The members of {\mathcal T} are called open sets. The collection {\{\varnothing, X\}} is called the trivial topology, and the power set of {X},

\displaystyle 2^X = \{S: S\subset X \}

is the discrete topology. If {\mathcal T} and {\mathcal T'} are topologies on {X} with {\mathcal T\subset\mathcal T'}, then {\mathcal T} is said to be coarser than {\mathcal T'}, and {\mathcal T'} is said to be finer than {\mathcal T}.

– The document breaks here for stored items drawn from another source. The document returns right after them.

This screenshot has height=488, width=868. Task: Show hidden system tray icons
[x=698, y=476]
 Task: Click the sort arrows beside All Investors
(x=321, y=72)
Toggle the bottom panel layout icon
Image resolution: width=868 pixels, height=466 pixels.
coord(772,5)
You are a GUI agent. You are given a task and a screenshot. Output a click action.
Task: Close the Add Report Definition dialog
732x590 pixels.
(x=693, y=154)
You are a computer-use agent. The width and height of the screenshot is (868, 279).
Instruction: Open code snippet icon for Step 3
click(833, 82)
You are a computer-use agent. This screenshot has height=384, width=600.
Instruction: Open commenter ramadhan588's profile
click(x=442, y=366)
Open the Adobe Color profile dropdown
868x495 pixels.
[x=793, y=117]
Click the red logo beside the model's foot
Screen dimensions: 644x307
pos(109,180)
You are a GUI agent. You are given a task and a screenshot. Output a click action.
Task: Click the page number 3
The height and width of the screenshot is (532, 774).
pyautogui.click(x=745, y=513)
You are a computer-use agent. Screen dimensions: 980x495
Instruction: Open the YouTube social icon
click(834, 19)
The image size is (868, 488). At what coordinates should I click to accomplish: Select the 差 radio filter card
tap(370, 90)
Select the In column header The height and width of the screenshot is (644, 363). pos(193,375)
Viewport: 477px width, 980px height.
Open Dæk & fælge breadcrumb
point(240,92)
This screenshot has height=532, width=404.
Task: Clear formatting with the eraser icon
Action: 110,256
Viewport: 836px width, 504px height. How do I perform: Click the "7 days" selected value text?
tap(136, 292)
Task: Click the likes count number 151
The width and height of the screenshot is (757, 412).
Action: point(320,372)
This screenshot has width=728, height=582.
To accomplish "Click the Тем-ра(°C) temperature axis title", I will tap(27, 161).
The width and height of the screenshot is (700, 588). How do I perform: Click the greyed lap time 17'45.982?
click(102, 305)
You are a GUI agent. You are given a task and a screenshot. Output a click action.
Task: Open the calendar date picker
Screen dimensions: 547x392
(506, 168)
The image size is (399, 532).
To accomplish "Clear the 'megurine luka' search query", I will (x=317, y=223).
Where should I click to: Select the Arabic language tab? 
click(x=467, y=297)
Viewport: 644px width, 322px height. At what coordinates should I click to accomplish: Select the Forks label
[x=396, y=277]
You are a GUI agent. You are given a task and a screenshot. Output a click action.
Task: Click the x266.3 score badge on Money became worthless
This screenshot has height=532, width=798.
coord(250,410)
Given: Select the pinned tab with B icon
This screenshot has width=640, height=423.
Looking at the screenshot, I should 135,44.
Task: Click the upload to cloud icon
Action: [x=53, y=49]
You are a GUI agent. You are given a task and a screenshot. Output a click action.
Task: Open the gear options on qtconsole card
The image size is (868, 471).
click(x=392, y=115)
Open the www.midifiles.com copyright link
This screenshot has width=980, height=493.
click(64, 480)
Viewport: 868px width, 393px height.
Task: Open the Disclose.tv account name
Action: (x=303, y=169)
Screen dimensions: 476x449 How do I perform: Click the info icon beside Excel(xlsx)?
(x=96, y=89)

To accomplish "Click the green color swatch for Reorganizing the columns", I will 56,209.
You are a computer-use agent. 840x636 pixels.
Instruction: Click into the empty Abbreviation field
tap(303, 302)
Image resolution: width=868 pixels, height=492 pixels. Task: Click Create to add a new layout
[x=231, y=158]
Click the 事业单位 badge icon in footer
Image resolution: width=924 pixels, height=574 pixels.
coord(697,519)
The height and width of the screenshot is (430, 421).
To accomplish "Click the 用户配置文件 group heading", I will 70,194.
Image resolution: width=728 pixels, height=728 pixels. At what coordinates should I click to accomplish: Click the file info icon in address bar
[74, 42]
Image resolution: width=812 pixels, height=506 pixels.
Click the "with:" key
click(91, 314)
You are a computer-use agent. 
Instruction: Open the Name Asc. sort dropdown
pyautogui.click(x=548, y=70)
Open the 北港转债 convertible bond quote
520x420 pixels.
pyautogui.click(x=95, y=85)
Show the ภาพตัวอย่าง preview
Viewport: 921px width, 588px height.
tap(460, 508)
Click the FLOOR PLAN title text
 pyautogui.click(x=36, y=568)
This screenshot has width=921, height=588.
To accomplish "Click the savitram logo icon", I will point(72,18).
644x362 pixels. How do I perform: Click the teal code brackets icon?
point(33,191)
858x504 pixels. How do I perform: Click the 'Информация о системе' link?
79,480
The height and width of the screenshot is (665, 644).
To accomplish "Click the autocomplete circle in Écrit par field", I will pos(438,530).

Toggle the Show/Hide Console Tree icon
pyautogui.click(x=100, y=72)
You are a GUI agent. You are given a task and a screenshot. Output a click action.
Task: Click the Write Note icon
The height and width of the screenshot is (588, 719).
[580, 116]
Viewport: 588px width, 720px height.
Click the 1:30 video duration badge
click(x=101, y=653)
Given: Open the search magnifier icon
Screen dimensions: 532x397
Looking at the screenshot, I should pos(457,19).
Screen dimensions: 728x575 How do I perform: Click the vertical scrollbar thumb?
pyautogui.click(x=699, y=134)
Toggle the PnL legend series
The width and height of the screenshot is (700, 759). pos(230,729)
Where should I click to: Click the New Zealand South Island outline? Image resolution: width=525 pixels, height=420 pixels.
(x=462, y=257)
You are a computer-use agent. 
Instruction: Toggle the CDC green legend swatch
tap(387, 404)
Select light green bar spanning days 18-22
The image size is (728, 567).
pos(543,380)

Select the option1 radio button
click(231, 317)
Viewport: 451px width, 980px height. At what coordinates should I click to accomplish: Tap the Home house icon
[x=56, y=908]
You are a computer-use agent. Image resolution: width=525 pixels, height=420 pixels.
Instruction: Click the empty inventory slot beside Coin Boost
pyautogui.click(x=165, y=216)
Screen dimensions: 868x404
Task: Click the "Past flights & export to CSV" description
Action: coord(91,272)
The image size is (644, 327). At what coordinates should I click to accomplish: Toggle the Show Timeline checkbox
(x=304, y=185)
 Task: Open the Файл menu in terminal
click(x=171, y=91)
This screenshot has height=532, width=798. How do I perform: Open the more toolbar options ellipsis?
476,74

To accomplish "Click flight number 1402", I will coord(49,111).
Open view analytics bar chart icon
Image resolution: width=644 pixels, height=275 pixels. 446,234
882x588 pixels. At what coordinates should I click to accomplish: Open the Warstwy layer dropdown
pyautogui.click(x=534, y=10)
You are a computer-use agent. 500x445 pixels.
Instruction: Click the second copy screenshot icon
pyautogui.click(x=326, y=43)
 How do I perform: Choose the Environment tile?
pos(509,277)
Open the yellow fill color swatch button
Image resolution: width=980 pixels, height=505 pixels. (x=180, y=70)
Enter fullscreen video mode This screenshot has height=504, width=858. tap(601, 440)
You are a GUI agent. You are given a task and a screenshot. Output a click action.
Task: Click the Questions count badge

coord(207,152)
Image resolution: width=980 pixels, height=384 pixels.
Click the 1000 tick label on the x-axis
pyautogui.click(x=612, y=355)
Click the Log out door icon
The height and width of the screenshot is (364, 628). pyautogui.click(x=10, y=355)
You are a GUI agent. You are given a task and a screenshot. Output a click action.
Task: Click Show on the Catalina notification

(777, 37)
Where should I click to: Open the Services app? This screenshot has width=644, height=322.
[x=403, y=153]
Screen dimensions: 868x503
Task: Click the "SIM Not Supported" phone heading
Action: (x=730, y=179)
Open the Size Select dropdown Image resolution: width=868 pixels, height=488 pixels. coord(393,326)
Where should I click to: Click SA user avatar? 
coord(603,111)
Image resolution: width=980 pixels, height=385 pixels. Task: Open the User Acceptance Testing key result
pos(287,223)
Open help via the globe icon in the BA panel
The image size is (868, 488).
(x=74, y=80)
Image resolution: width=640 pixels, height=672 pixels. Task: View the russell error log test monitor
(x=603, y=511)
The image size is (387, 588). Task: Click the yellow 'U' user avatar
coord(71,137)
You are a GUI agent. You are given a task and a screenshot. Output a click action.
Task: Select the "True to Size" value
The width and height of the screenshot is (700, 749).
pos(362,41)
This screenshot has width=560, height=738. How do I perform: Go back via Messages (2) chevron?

Theorem 1 The intersection of topologies is a topology.

Proof: Let {\mathcal T_\beta} be topologies on {X}, for {\beta\in J}. Put {\mathcal T=\bigcap_{\beta\in J}\mathcal T_\beta}. Since {\varnothing,X\in\mathcal T_\beta} for each {\beta}, {\varnothing,X\in\mathcal T}. If {U,V\in\mathcal T}, then {U,V\in\mathcal T_\beta} for each {\beta}, so {U\cap V\in\mathcal T_\beta} for each {\beta}, and hence {U\cap V\in\mathcal T}. If {U_\alpha\in\mathcal T}, for {\alpha\in I} then {U_\alpha\in\mathcal T_\beta}, so {\bigcap_{\alpha\in I}\in \mathcal T_\beta} for each {\beta} and hence {\bigcap_{\alpha\in I}U_\alpha\in\mathcal T}. It follows that {\mathcal T} is a topology. \Box

A simple corollary of this statement is that every set {S\subset X} has a unique generated topology, namely the intersection of all topologies on {X} containing {S}:

\displaystyle \mathcal T(S) = \bigcap_{\mathcal T\supset S}\mathcal T.

We say that a collection {\mathcal B} of subsets of {X} is a basis for a topology on {X} if

  • For each {x\in X}, there exists {B\in\mathcal B} such that {x\in B}.
  • If {x\in X} and {B_1,B_2\in\mathcal B} with {x\in B_1\cap B_2}, then there exists {B\in\mathcal B} such that {x\in B\subset B_1\cap B_2}.

The topology {\mathcal T} generated by {\mathcal B} is defined as

\displaystyle \mathcal T(\mathcal B) = \{U\subset X : \forall x\in U\;\exists B\in\mathcal B \text{ such that } x\in B\subset U \}.

Let’s verify that this actually defines a topology!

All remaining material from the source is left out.